====== Stored data ======

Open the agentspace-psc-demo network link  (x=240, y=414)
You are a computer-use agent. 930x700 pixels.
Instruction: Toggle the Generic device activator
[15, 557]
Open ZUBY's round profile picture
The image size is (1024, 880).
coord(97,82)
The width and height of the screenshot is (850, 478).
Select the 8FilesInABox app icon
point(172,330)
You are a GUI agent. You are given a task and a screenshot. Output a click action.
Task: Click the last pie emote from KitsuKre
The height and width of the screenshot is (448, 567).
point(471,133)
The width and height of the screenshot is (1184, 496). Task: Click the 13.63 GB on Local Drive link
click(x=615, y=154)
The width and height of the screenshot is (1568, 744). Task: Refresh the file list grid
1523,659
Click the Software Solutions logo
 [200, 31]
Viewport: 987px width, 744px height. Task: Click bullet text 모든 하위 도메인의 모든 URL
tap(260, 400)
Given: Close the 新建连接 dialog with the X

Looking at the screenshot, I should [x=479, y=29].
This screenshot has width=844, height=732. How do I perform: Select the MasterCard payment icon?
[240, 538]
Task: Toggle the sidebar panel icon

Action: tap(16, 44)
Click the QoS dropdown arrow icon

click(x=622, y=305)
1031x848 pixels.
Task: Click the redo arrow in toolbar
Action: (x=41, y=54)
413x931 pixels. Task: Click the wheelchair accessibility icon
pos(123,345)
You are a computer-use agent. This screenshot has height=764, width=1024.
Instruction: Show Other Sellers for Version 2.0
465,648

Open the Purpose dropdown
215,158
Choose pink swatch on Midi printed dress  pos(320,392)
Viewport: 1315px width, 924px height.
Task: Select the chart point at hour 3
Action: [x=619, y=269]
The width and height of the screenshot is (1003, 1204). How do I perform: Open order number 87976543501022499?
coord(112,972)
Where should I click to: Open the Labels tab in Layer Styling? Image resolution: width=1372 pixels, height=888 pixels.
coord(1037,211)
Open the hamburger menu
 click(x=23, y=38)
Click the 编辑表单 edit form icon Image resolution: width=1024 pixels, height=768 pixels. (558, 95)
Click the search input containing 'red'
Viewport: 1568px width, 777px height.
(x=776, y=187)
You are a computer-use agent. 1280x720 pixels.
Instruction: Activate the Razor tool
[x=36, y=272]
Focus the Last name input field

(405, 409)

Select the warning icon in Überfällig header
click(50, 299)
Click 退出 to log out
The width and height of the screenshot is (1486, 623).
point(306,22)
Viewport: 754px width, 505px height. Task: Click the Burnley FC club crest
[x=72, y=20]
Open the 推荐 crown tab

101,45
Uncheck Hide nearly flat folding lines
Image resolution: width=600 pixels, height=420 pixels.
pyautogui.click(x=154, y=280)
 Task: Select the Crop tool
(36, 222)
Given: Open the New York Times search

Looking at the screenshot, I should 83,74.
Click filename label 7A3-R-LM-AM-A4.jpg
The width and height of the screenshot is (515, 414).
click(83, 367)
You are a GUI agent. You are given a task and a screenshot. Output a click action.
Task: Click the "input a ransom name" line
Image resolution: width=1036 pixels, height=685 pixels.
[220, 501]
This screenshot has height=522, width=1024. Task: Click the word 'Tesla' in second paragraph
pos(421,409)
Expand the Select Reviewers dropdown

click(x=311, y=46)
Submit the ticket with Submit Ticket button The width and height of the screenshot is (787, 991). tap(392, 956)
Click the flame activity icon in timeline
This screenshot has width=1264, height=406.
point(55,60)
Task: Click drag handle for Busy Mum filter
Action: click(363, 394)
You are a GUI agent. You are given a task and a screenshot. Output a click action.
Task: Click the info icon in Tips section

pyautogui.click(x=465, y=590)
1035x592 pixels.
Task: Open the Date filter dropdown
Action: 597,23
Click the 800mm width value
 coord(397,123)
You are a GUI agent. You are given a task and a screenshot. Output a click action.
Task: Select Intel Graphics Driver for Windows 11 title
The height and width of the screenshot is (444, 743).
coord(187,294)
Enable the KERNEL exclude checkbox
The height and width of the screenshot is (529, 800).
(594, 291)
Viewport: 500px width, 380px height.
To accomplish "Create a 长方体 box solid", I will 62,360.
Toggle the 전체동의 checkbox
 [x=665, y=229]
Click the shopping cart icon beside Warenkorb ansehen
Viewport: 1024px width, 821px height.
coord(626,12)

======

Your reply should consist of a single number, the count of lines in the records above that contain the string "computer".

> **Final answer**: 3